Don’t try to make sense of why some bands become critical darlings and others are denounced as namby-pamby trash. You’ll make neither heads nor tails of it, and everyone will still laugh at you.

If you consider yourself in any way to be manly or tough, liking The Pains Of Being Pure At Heart will go against every fiber of your being. Like Belle & Sebastian or The Smiths before them, the vain among us struggle to reconcile a fondness for pure pop sweetness with the image of fey, mopey academics.
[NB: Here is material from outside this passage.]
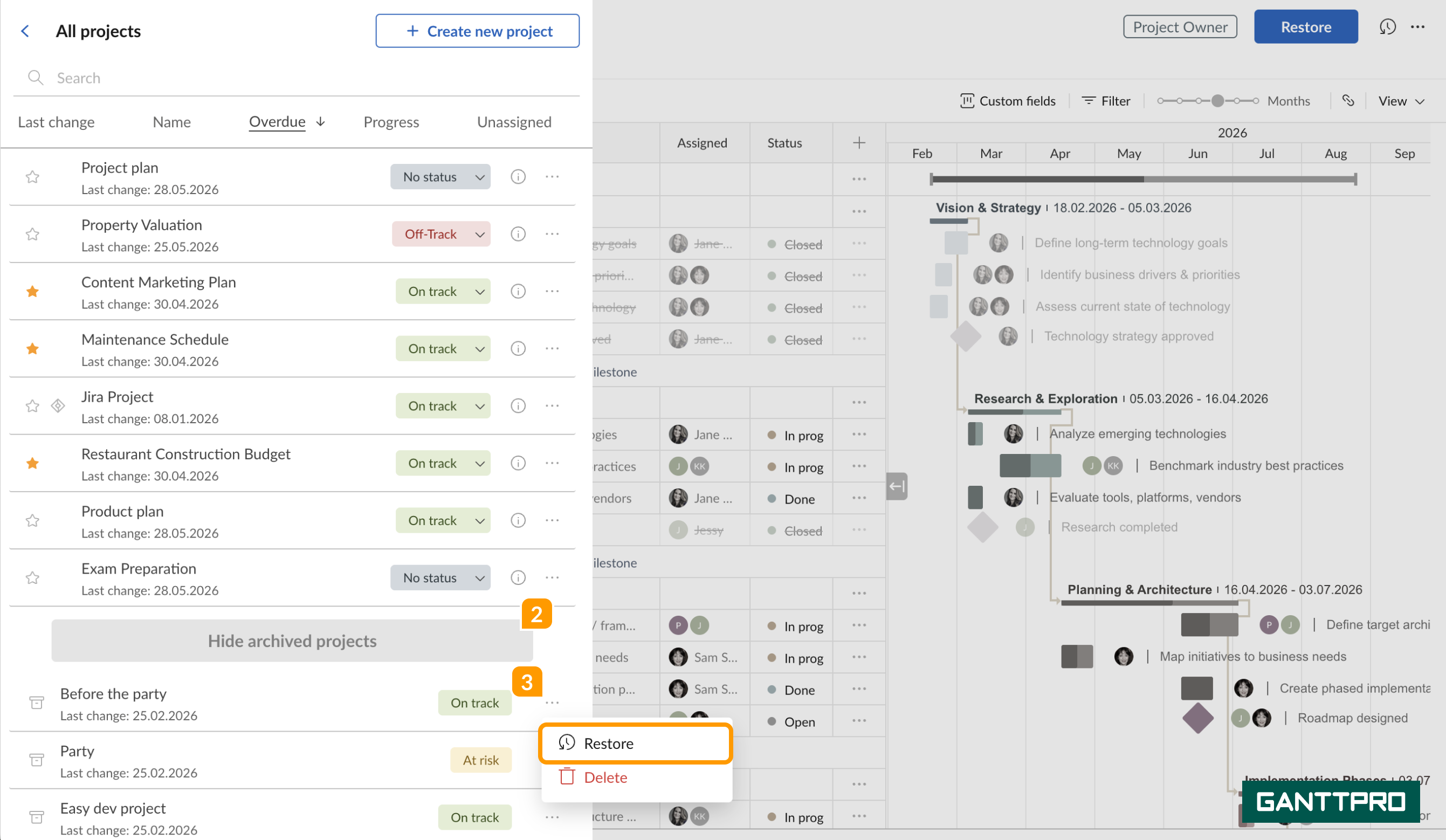The height and width of the screenshot is (840, 1446).
Task: Click the public link chain icon
Action: pos(1348,101)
Belle & Sebastian once sang, “We all know you’re soft ‘cos we’ve all seen you dancing/we all know you’re hard ‘cos we’ve all seen you drinking,” only the stakes have been raised in the Pains era, because not only are we confronted with how to dance to such New Order-derived power pop, but what to do if someone films and e-mails the act?

What then?

It’s a scenario that repeats itself across genres – metalheads who battle Muse addictions, for instance – but it never gets easier. The band’s latest album, Belong, tricks you with cankle-thick distortion into thinking you could maybe air-guitar your way through. The title track/opener pulsates, marrying early Weezer (later they sing “even in dreams!”) to dance-lite Madchester, a scheme that works throughout the record to great effect. All the self-effacement in the world can’t hide the sincerity, as if every line was written while the other hand propped up the chin unable to vocalize the thoughts, probably while the eyes stared blankly at a gray sky. (Look at that photo, for godsakes!) Why, oh why, does it have to sound so good? (Wednesday and Thursday@Lincoln Hall with Twin Shadow and Weakness.)
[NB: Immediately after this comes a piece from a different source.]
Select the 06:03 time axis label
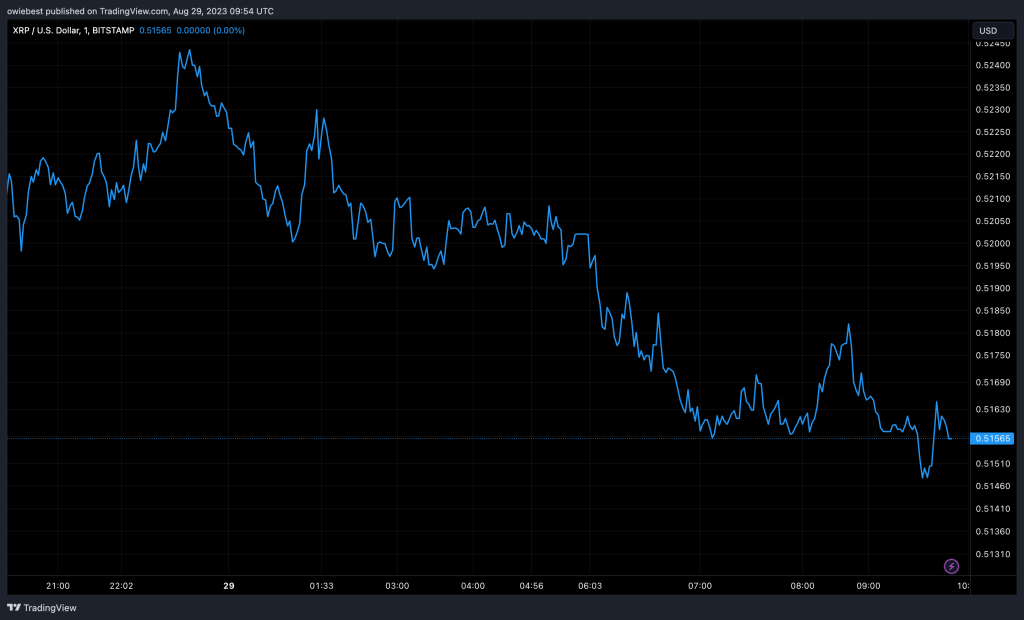The image size is (1024, 620). coord(590,585)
Why are Pains ascendent, while poor James Blunt continues his downturn? Credit Blunt for balls at least; he had to know that for every 10 girls belting their heart out to “You’re Beautiful” there was one man spitting epithets through clenched teeth and writhing lips. His latest attempt, Some Kind Of Trouble (Atlantic), features more of the same, only without any melodies you’ll begrudge him. His Chicago date has already been downgraded a venue, so you can bet he’ll be extra flattering to those who do show. (Thursday@Vic Theatre with Christina Perri.)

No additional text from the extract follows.